I am working on big eCommerce shopping website. I have around 40 databases. i want to create search page which show 18 result after searching by title in all databases.

(SELECT id_no,offers,image,title,mrp,store from db1.table1 WHERE MATCH(title) AGAINST('$searchkey') AND title like '%$searchkey%')
 UNION ALL (SELECT id_no,offers,image,title,mrp,store from db3.table3 WHERE MATCH(title) AGAINST('$searchkey') AND title like '%$searchkey%')
 UNION ALL (SELECT id_no,offers,image,title,mrp,store from db2.table2 WHERE MATCH(title) AGAINST('$searchkey') AND title like '%$searchkey%') 
LIMIT 18

currently i am using the above query its working fine for 4 or more character keyword search like laptop nokia etc but takes 10-15 sec for processes but for query with keyword less than 3 characters it takes 30-40sec or i end up with 500 internal server error. Is there any optimized way for searching in multiple databases. I generated two index primary and full text index with title

Currently my search page is in php i am ready to code in python or any other language if i gets good speed


Solution

  • FULLTEXT is not configured (by default) for searching for words less than three characters in length. You can configure that to handle shorter words by setting a ...min_token_size parameter. Read this. https://dev.mysql.com/doc/refman/5.7/en/fulltext-fine-tuning.html You can only do this if you control the MySQL server. It won't be possible on shared hosting. Try this.

    FULLTEXT is designed to produce more false-positive matches than false-negative matches. It's generally most useful for populating dropdown picklists like the ones under the location field of a browser. That is, it requires some human interaction to choose the correct record. To expect FULLTEXT to be able to do absolutely correct searches is probably a bad idea.
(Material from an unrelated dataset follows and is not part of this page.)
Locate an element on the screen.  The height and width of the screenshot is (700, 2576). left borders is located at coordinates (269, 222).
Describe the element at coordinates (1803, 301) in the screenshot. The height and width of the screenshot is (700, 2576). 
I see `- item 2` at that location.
    You simply cannot use AND column LIKE '%whatever%' if you want any reasonable performance at all. You must get rid of that. You might be able to rewrite your python program to do something different when the search term is one or two letters, and thereby avoid many, but not all, LIKE '%a%' and LIKE '%ab%' operations. If you go this route, create ordinary indexes on your title columns. Whatever you do, don't combine the FULLTEXT and LIKE searches in a single query.

    If this were my project I'd consider using a special table with columns like this to hold all the short words from the title column in every row of each table.
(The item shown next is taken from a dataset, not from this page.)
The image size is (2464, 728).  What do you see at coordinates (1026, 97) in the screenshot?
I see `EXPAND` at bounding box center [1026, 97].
    id_pk INT autoincrement
    id_no INT
    word  VARCHAR(3) 
    

    Then you can use a query like this to look up short words

      SELECT a.id_no,offers,image,title,mrp,store 
        FROM db1.table1 a
        JOIN db1.table1_shortwords s ON a.id_no = s.id_no
       WHERE s.word = '$searchkey'
    

    To do this, you will have to preprocess the title columns of your other tables to populate the shortwords tables, and put an index on the word column. This will be fast, but it will require a special-purpose program to do the preprocessing.
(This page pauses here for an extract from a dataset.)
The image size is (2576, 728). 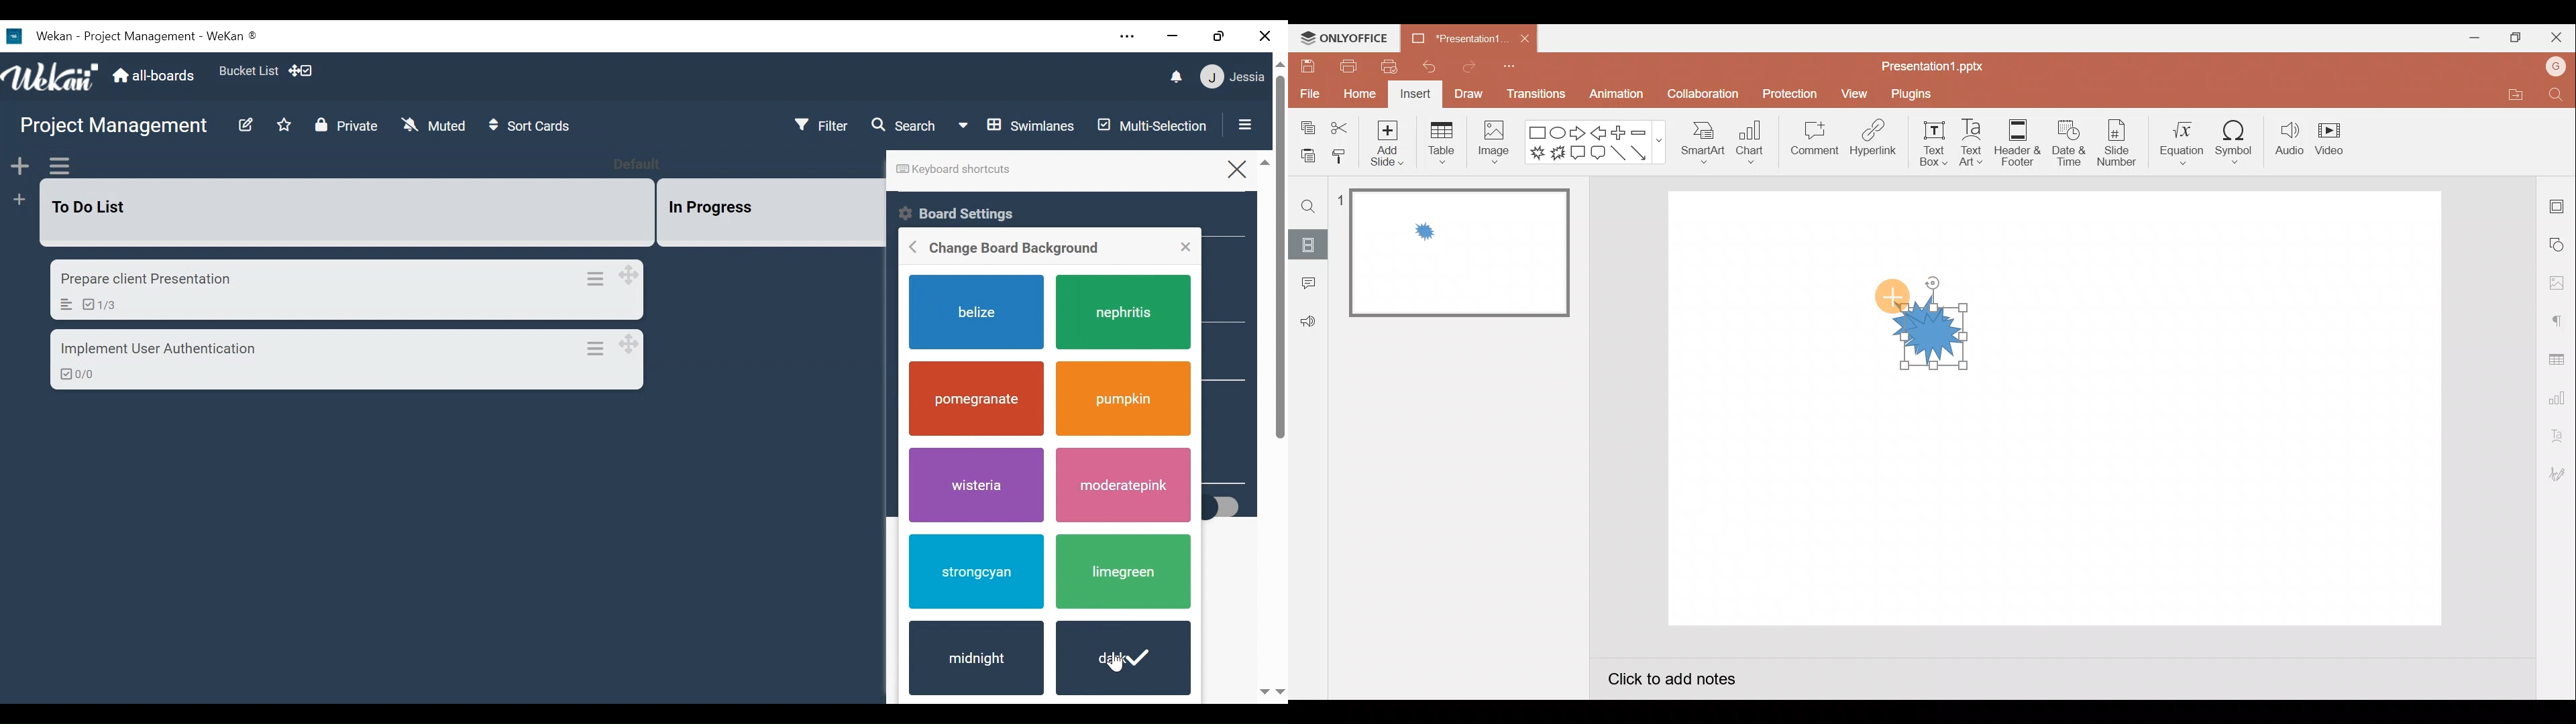 I want to click on ONLYOFFICE, so click(x=1344, y=38).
    Having to search multiple tables with your UNION ALL operation is a performance problem. You will be able to improve performance dramatically by redesigning your schema so you need search only one table.

    Having to search databases on different server machines is a performance problem. You may be able to rig up your python program to search them in parallel: that is, to somehow use separate tasks to search each one, then aggregate the results. Each of those separate search tasks requires its own connection to the data base, so this is not a cheap or simple solution.

    If this system faces the public web, you will have to redesign it sooner or later, because it will never perform well enough as it is now. (Sorry to be the bearer of bad news.) Many system designers like to avoid redesigning systems after they become enormous. So, if I were you I would get the redesign done.